EMPLOYMENT AGREEMENT

     THIS EMPLOYMENT AGREEMENT (the “Agreement”) is made as of this 2nd day of
May, 2005, by and among Ohio Legacy Corp, an Ohio corporation (the “Bancorp”),
Ohio Legacy Bank, N.A., a national banking association (the “Company”) and Mike
Kramer (the “Executive”) and shall become effective on May 2, 2005 (the
“Effective Date”).

     In consideration of the mutual promises contained herein and other good and
valuable consideration, the Executive and the Company have entered into this
Agreement.

     1.      Employment and Duties.

               (a)      The Company agrees to employ the Executive and the
Executive agrees to be employed by the Company as the Company’s Executive Vice
President. The Executive shall hold such other offices as the Board of Directors
of the Company (the “Board”) shall determine from time to time.
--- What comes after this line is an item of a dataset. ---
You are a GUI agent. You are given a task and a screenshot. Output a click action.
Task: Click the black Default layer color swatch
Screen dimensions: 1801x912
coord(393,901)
               (b)      The Executive agrees to perform such duties as may be
assigned by the Board, to devote all of his working time to the business of the
Company, and to use his best efforts to advance the interests of the Company and
its shareholders including, without limitation, the performance by the Executive
of all necessary and reasonable services not inconsistent with his position of
Executive Vice President.

               (c)      If elected, the Executive also agrees to serve as a
member of the board without additional compensation for such services

     2.      Term. The Company’s employment of the Executive shall commence on
the Effective Date and expire on December 31 of each year, unless renewed or
earlier terminated according to the provisions of this Agreement. Unless earlier
terminated in accordance with this Agreement, this Agreement shall be
automatically renewed for successive one (1) year periods unless and until
either party shall have given the other at least sixty (60) days written notice
prior to the expiration date of the term (or renewal term, if applicable) of
this Agreement. The Executive’s obligations and the Company’s rights under
Section 6, 7, 8, 9 and 10 hereof shall survive the expiration of the term
(including all renewal terms of this Agreement).

     3.      Compensation.

               (a)      The Executive’s annual base salary (“Base Salary”)
during the term of this Agreement shall be as determined by the Board of
Directors on a yearly basis, payable in accordance with the Company’s standard
payroll practices in effect for all employees. The Board, in its sole
discretion, may from time to time increase, but not decrease, the amount of
Executive’s Base Salary.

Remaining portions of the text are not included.